What is asked:
Gather each line in the rows below that contains the word "pixels".
Start Entries provided
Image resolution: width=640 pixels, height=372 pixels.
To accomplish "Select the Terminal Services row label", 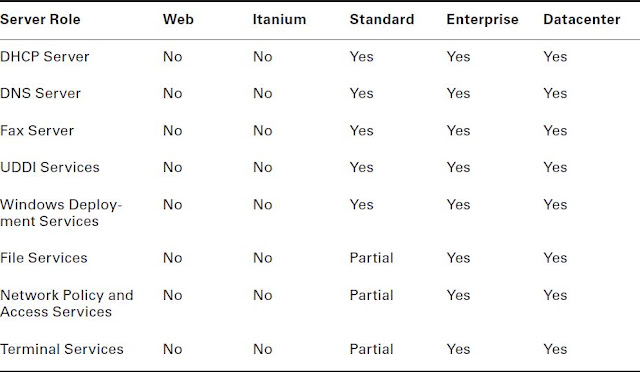I will [62, 349].
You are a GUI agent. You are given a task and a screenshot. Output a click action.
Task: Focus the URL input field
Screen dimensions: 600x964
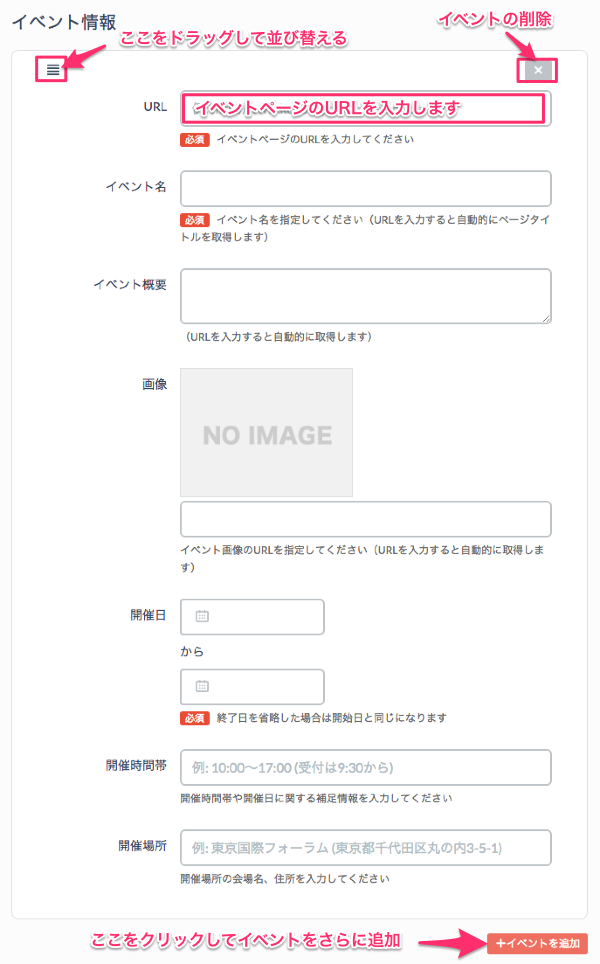(x=365, y=108)
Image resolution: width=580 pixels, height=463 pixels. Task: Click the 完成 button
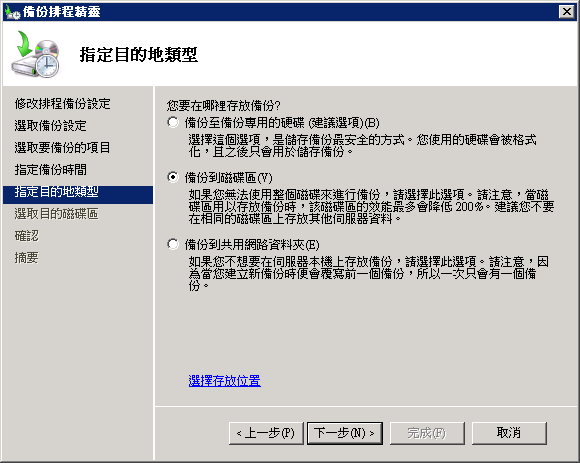tap(427, 433)
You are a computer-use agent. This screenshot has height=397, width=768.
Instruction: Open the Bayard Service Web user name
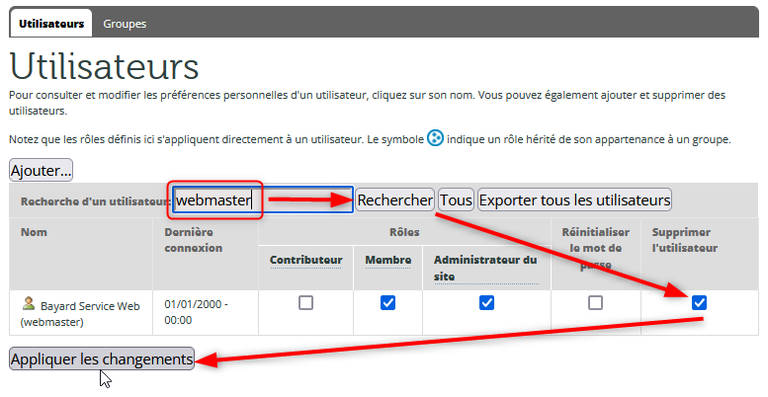pyautogui.click(x=80, y=314)
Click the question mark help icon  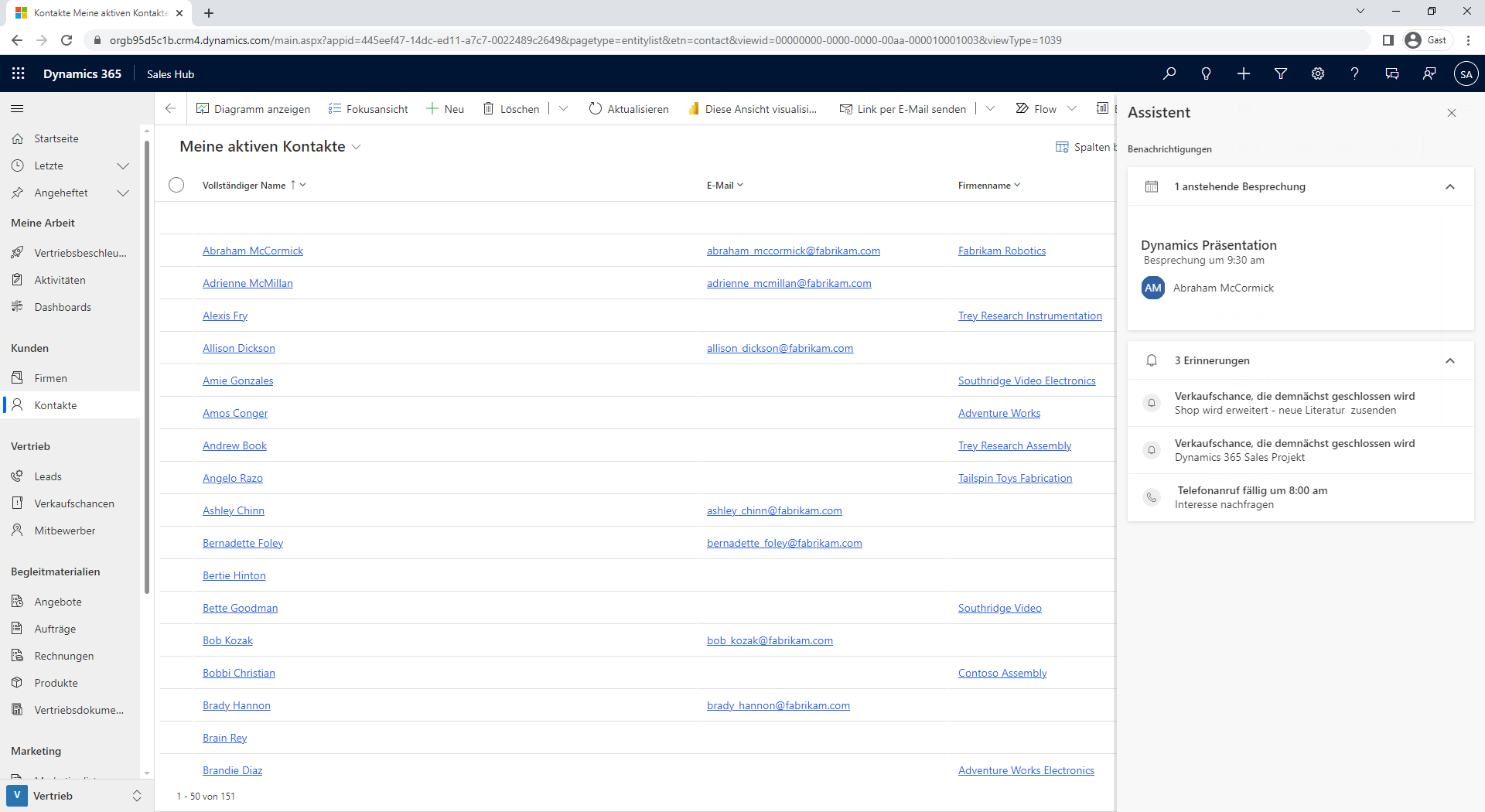1354,73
End Entries provided
Full solution:
Image resolution: width=640 pixels, height=372 pixels.
Image resolution: width=580 pixels, height=463 pixels. Task: Click the 完成 button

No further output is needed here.